We survived the car ride from Calgary with a newborn just fine, although what usually takes 8 hours at max took us 12 hours this time (including all feeding, changing + nap breaks).
Being a food blogger means I can (get to) work even while on vacation. Not too much though, just a bit to keep you supplied with a delicious new recipe 🙂
To be honest though, it hardly feels like work. After breakfast on the deck we pulled out our laptops while finishing up our coffees, munching on the sweetest BC blueberries and overlooking the lush green garden full of delicious, ripening fruit + veggies and gorgeous, colourful flowers.
Today it’s blueberries, but the last 2 days we were stuffing our bellies with the last (meaning super ripe and sweet) raspberries right from my parent’s garden. Yesterday I even made a quick cake with those plump berries. If I get the opportunity to take pictures of it today, it might even make it on the blog soon.
But let’s talk granola now. Oats are like my favorite food at the moment. This breastfeeding new mommy is constantly hungry (more than I ever was while pregnant) and oats seem to do the best job at keeping me satisfied for at least a while.
That’s why I have them in any possible way these days. From porridge and cookies to granola bars and yogurt parfaits – I sure love that grain (any which way).
Making granola for the week is usually one of the things I try to get done on the weekend. And I like to mix things up all the time. For this healthy granola version I used roasted bananas as the binder, sweetener and flavoring agent.
I still listed some optional maple syrup in the recipe ingredient list but for me the banana sweetness is just enough. In case you like sweeter granola the maple flavor wonderfully complements the roasted bananas.

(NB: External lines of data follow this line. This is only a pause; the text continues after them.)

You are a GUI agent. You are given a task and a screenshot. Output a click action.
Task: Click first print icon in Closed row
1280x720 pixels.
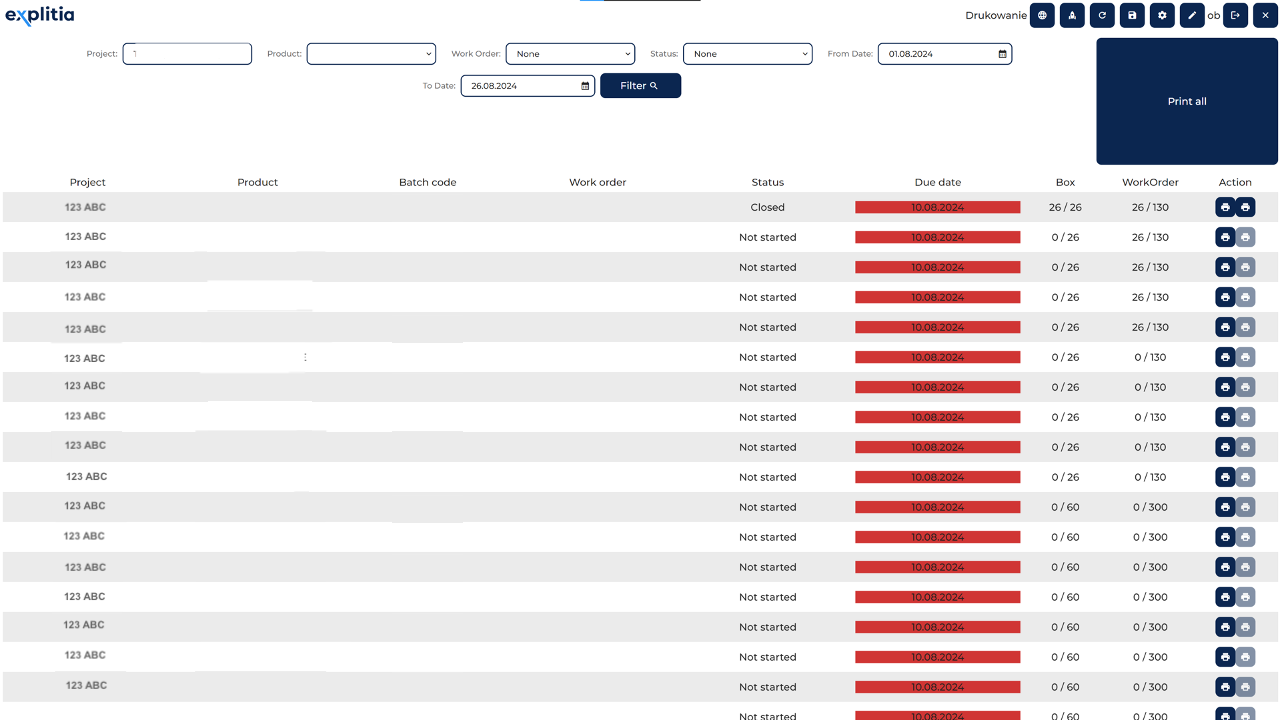click(1225, 207)
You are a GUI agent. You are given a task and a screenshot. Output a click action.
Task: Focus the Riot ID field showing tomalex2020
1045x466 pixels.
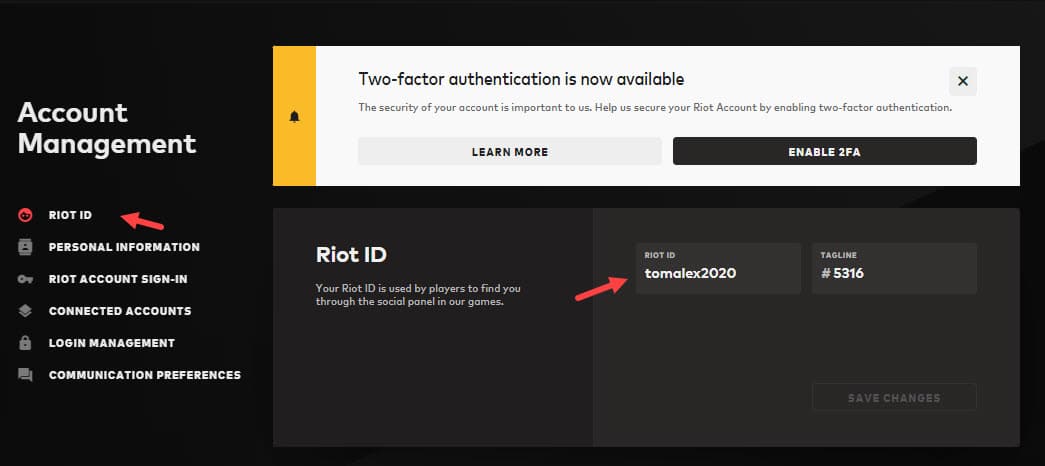pyautogui.click(x=718, y=268)
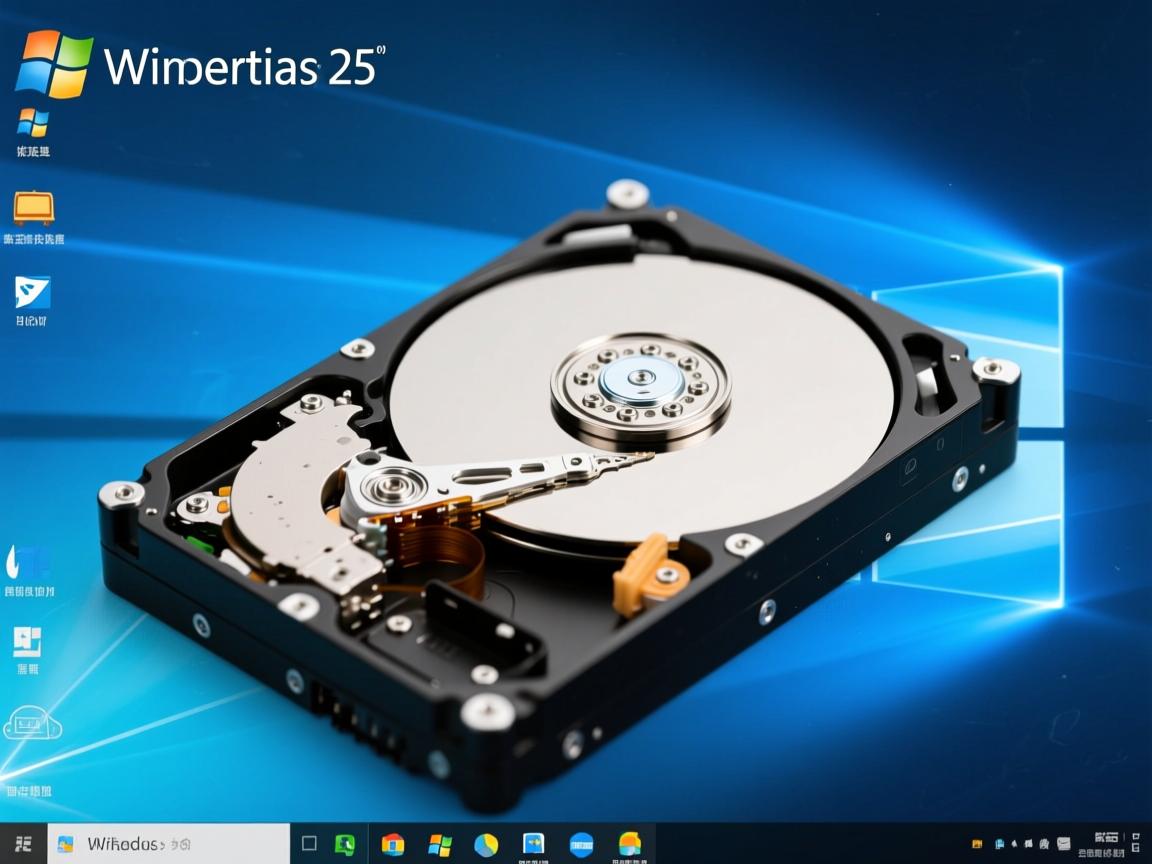Open the blue-white triangular desktop shortcut
Image resolution: width=1152 pixels, height=864 pixels.
click(x=33, y=292)
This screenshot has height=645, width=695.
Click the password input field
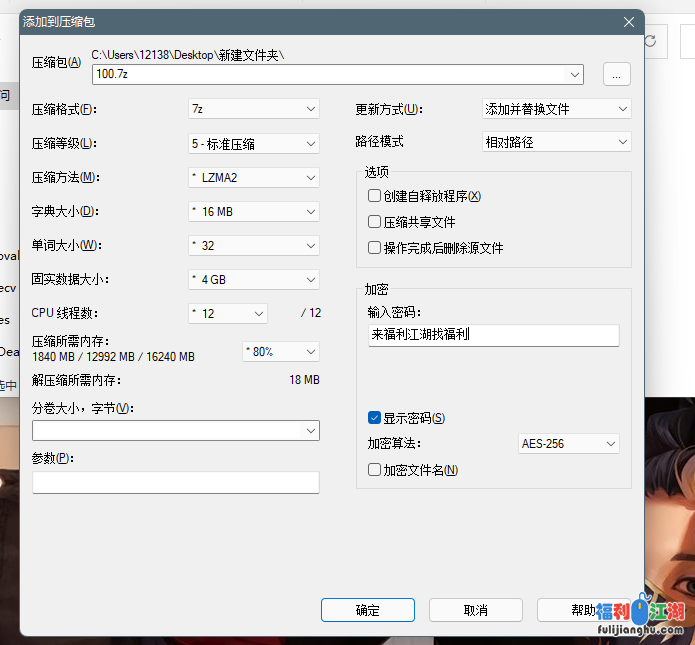(x=493, y=335)
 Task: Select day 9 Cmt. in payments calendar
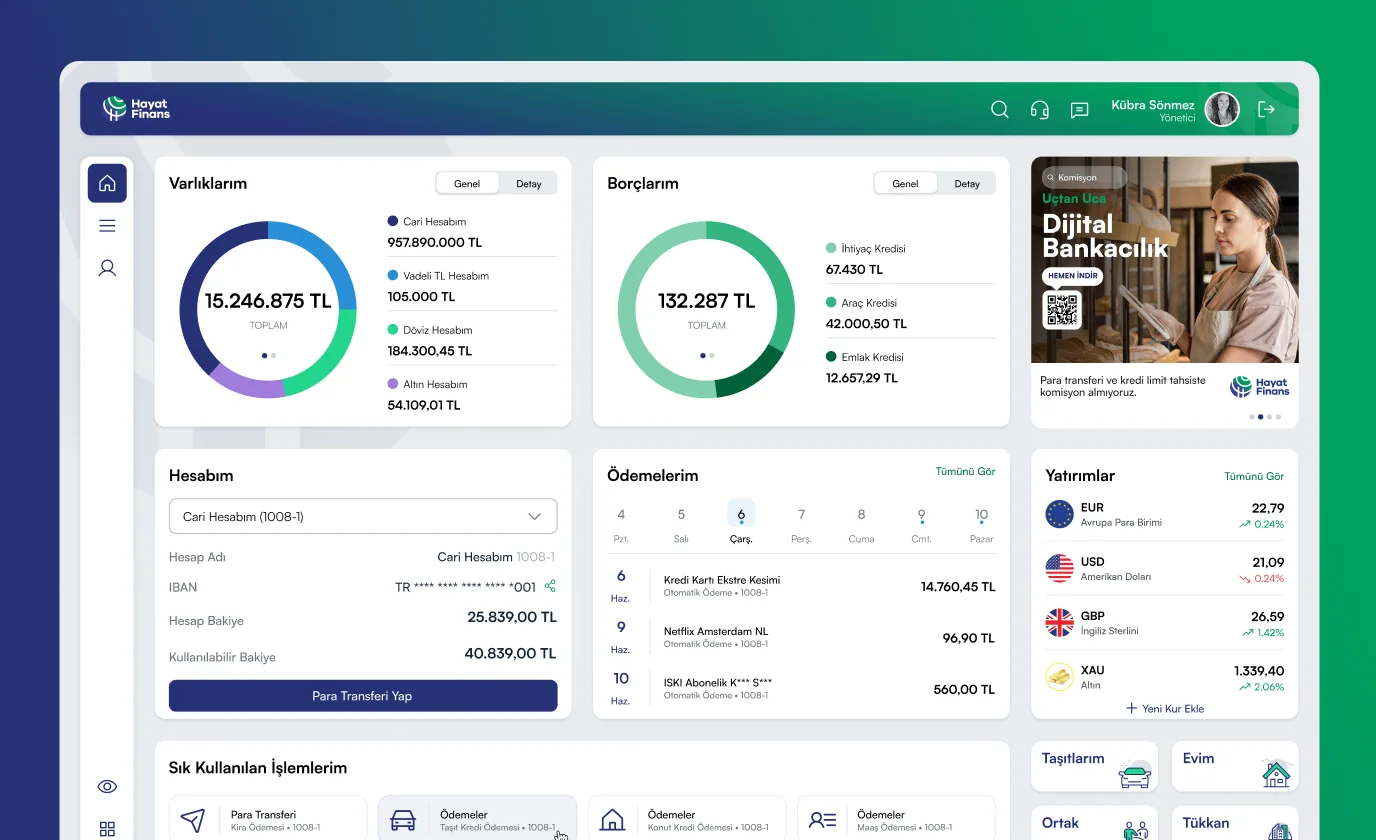pyautogui.click(x=921, y=524)
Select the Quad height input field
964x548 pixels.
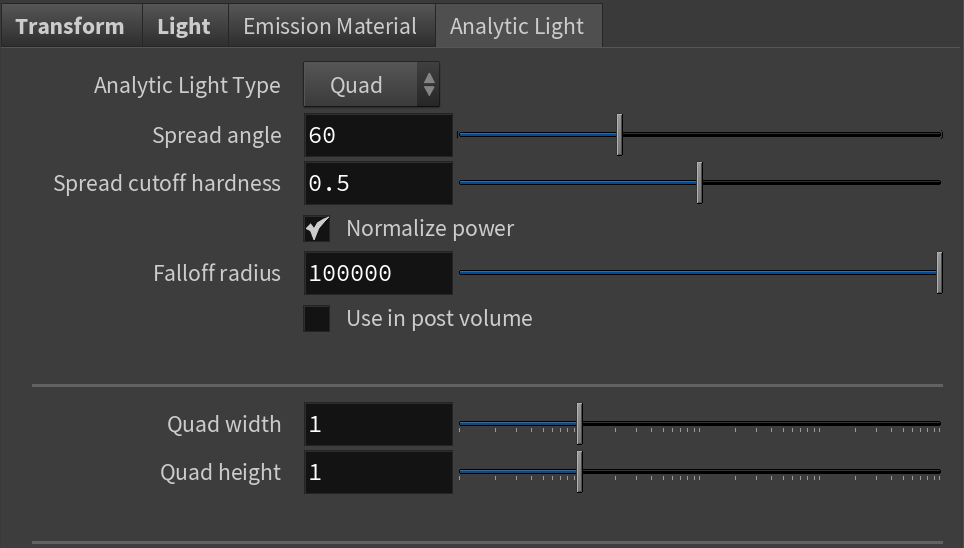point(378,472)
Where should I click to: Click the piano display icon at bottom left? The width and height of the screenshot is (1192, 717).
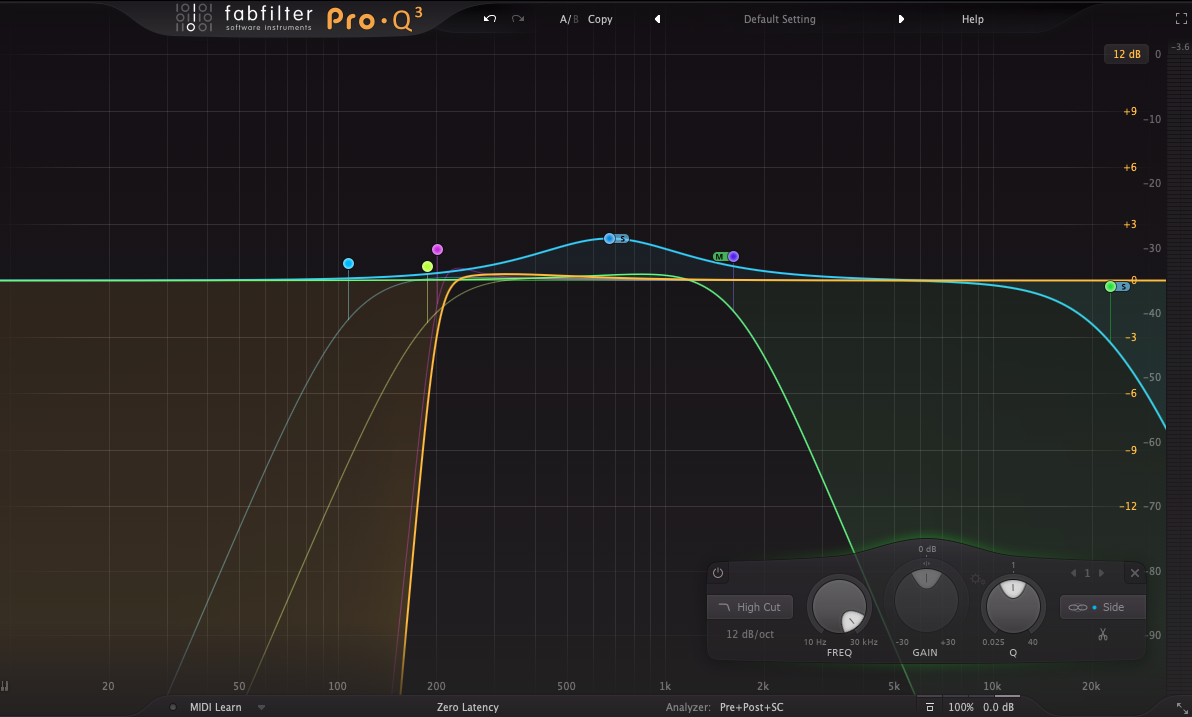(x=6, y=687)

As with any granola recipe, this one can easily be modified. It calls for 1/2 cup of seeds – I used chia + sesame seeds because I had them on hand but any other kind could be used. Or you could even add another 1/2 cup of oats instead.
And if you like you can even toss in some chocolate chips (like I did) or raisins after baking.
This granola is great with just cold milk or as parfait layered with yogurt + fresh summer fruit.
- 2 medium bananas, roasted in peel
- 2 cups rolled oats
- ¾ cup unsweetened coconut, shredded
- ½ cup mixed seeds (I used sesame + chia seeds)
- ½ teaspoon vanilla extract
- ½ teaspoon cinnamon
- 1 tablespoon coconut oil
- ⅛ cup maple syrup, optional
- Preheat oven to 400 F. Place the bananas on a lined baking sheet and roast in peel for 15 minutes. Let bananas cool until comfortable to handle, then peel and mash the bananas.
- Turn oven to 300 F. In a large bowl combine oats, shredded coconut, seeds, vanilla extract, cinnamon and coconut oil. Add mashed bananas and optional maple syrup and stir to fully coat everything.
- Place on a large baking sheet and bake for 35-45 minutes until lightly browned to your liking. Toss every 10 minutes or so.
- Let granola cool to room temperature, then store in an airtight container.